§ **INFORMATION SHOWN**
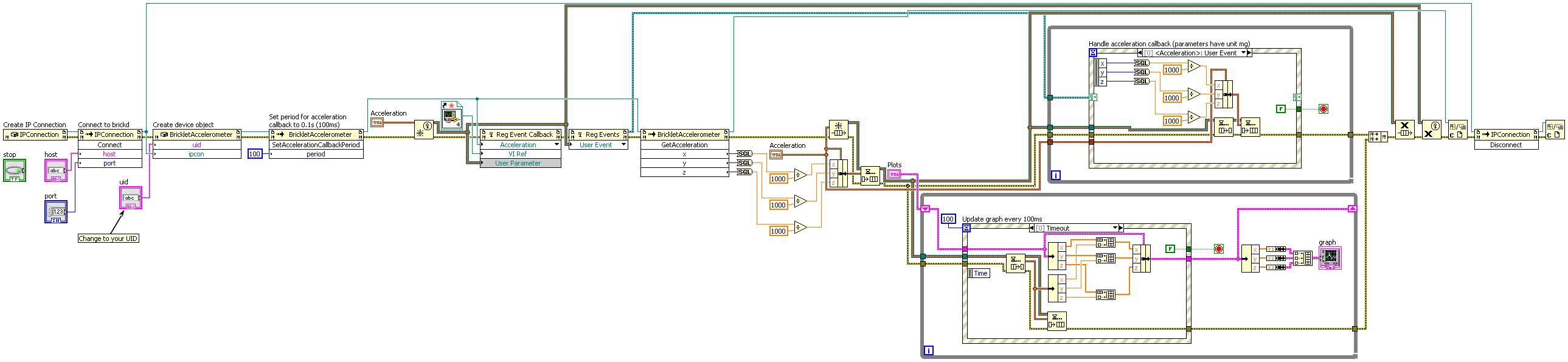Click the upper loop's stop condition terminal
Image resolution: width=1568 pixels, height=362 pixels.
point(1323,109)
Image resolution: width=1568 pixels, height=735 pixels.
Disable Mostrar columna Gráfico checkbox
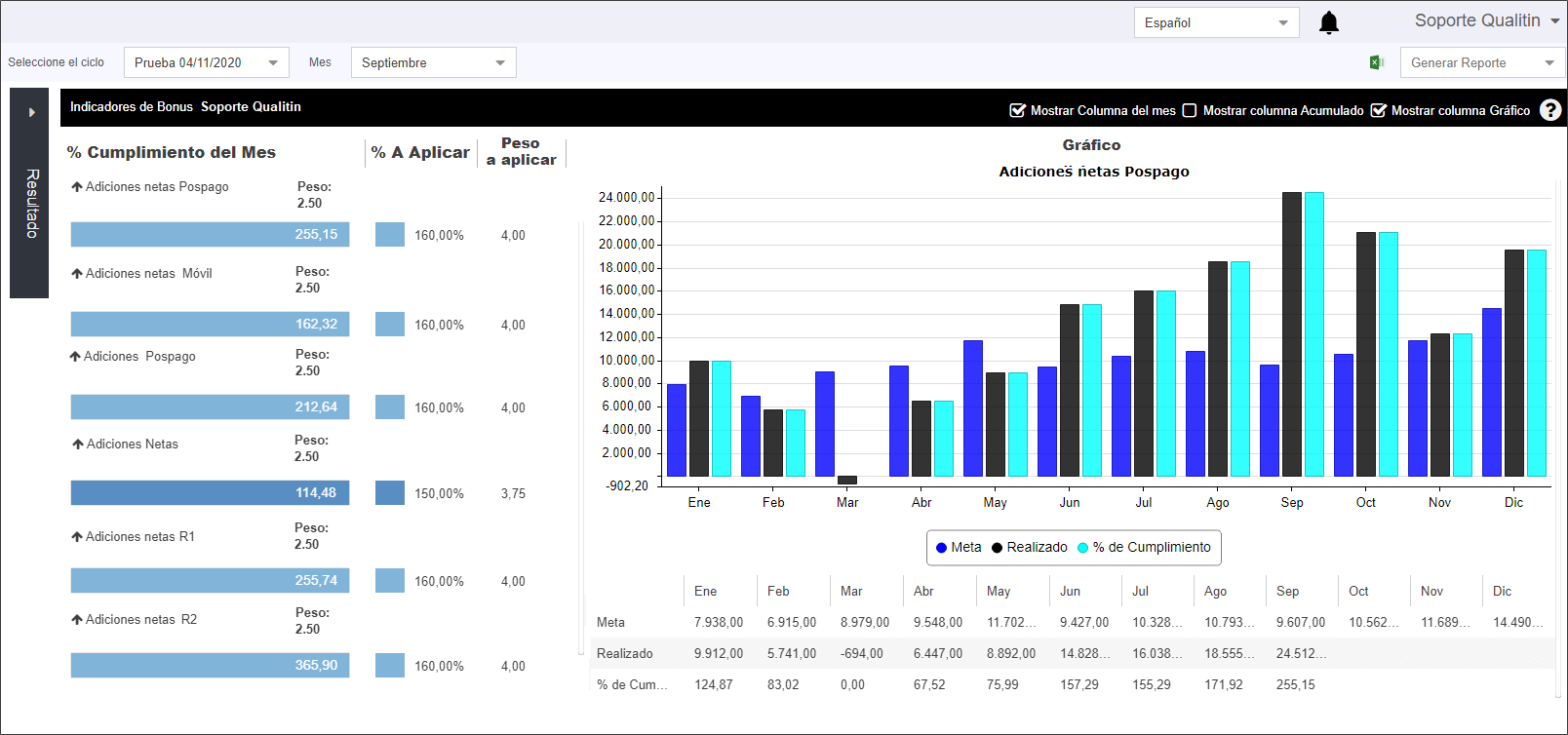(x=1379, y=110)
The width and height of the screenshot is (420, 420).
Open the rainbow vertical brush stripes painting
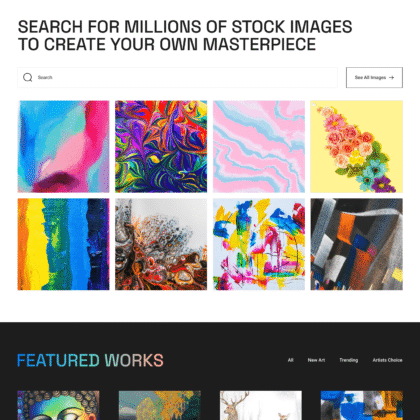tap(63, 244)
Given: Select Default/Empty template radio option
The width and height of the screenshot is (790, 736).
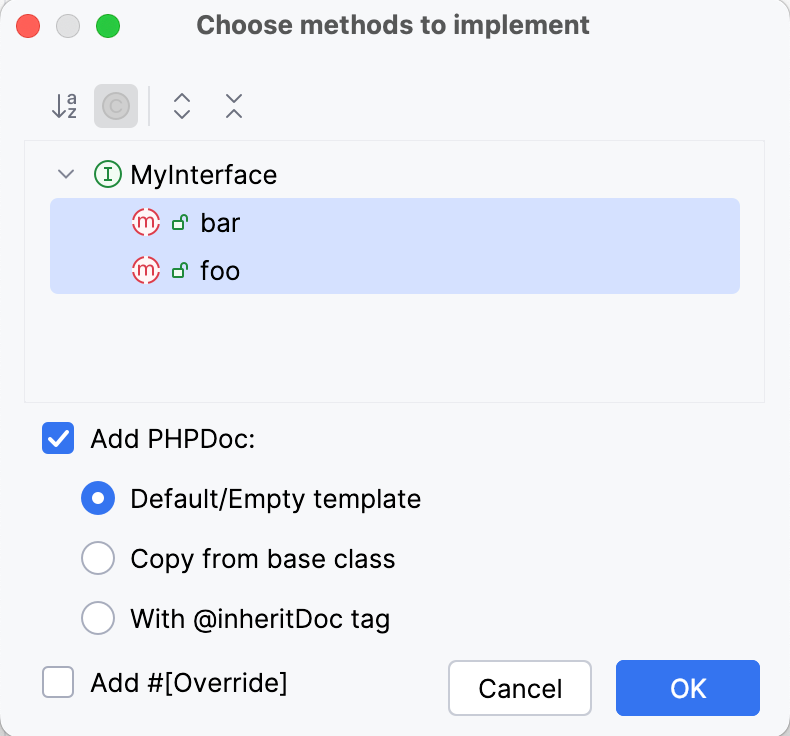Looking at the screenshot, I should 98,498.
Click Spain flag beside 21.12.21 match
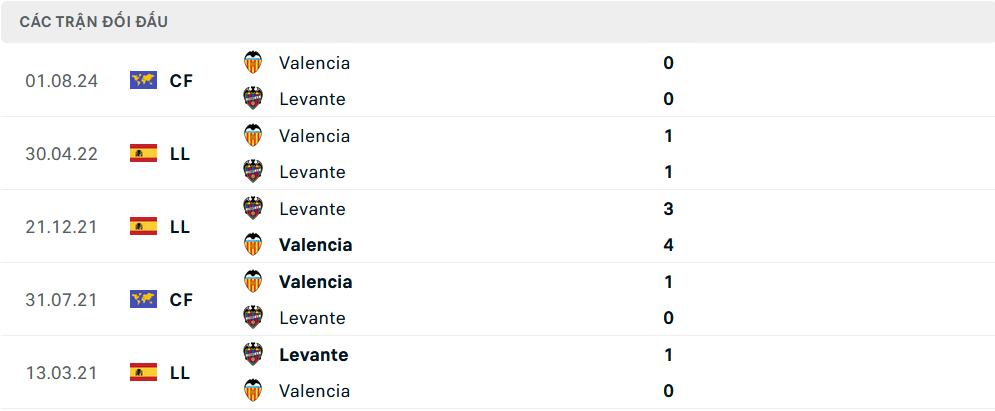The height and width of the screenshot is (411, 995). coord(143,227)
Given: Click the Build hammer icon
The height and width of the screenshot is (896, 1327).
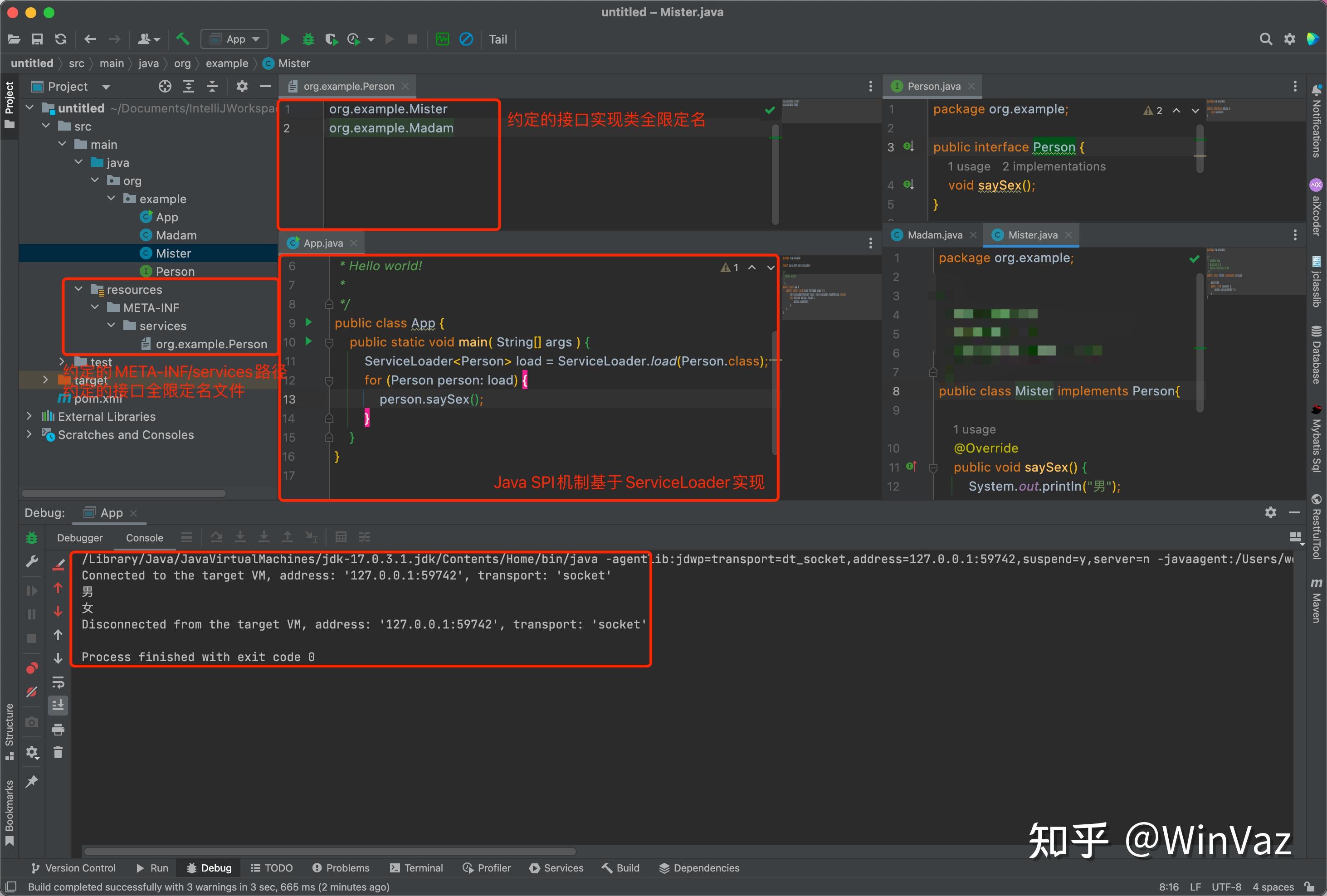Looking at the screenshot, I should [x=183, y=39].
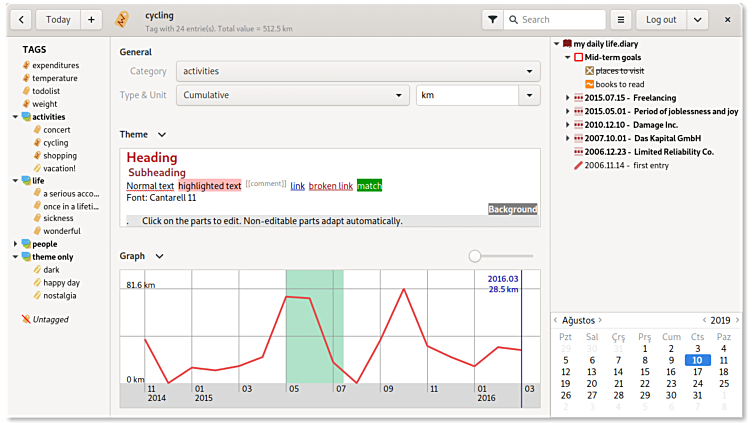Collapse the activities tag group

[15, 117]
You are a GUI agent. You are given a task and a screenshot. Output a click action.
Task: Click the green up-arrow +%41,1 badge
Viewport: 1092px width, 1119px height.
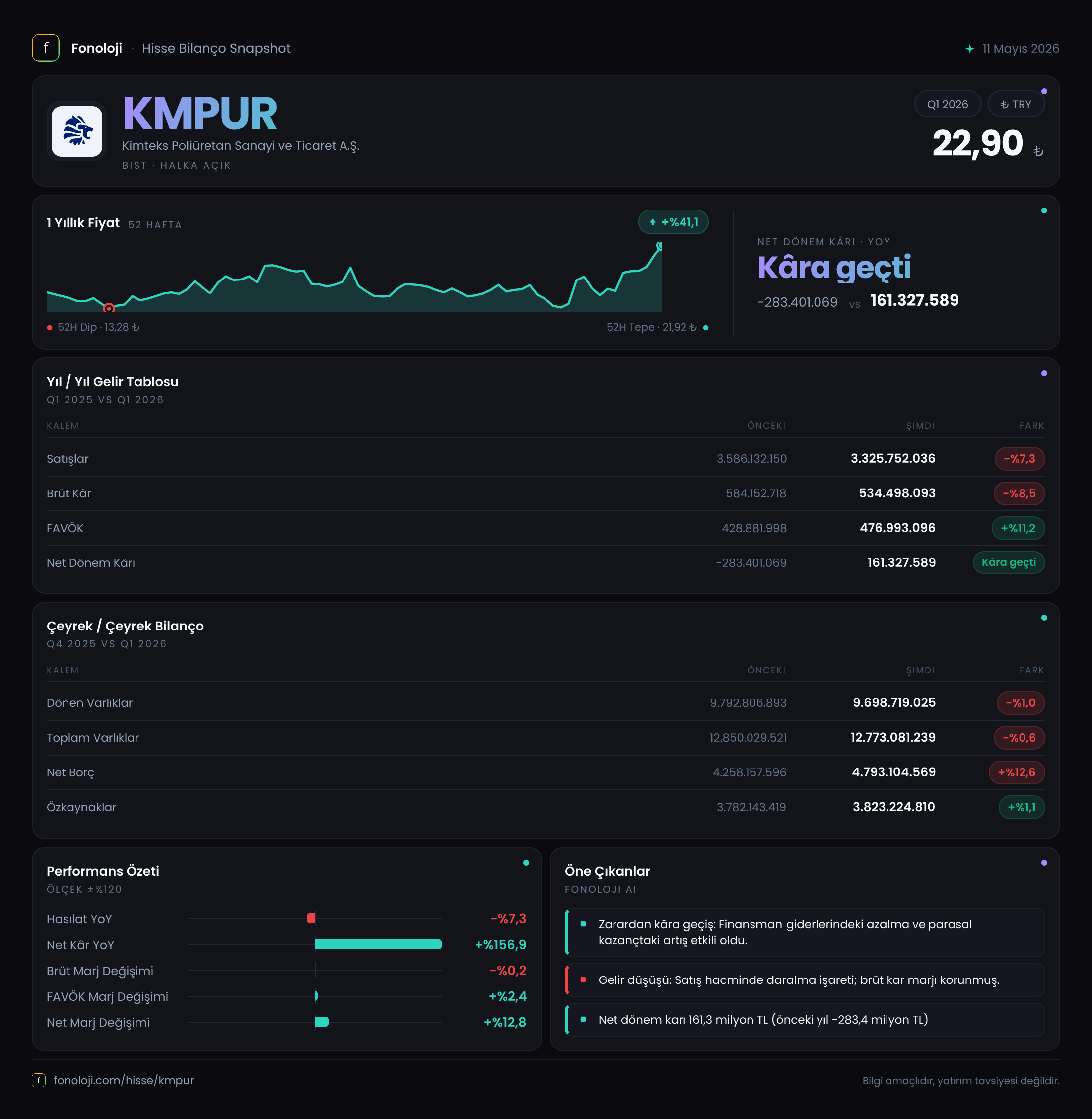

§ **EXERCISE DETAILS**
Your copy should consist solely of the lines from the line containing "Image resolution: width=1568 pixels, height=735" through the last line of the records above, reproduced exactly, with the pictures left out.

§ **RESPONSE AREA**
Image resolution: width=1568 pixels, height=735 pixels.
Disable Mostrar columna Gráfico checkbox
(x=1379, y=110)
The width and height of the screenshot is (420, 420).
Open the rainbow vertical brush stripes painting
tap(63, 244)
Given: Select Default/Empty template radio option
The width and height of the screenshot is (790, 736).
Looking at the screenshot, I should 98,498.
Click Spain flag beside 21.12.21 match
The height and width of the screenshot is (411, 995). coord(143,227)
Given: Click the Build hammer icon
The height and width of the screenshot is (896, 1327).
Looking at the screenshot, I should [x=183, y=39].
Collapse the activities tag group

[15, 117]
You are a GUI agent. You are given a task and a screenshot. Output a click action.
Task: Click the green up-arrow +%41,1 badge
Viewport: 1092px width, 1119px height.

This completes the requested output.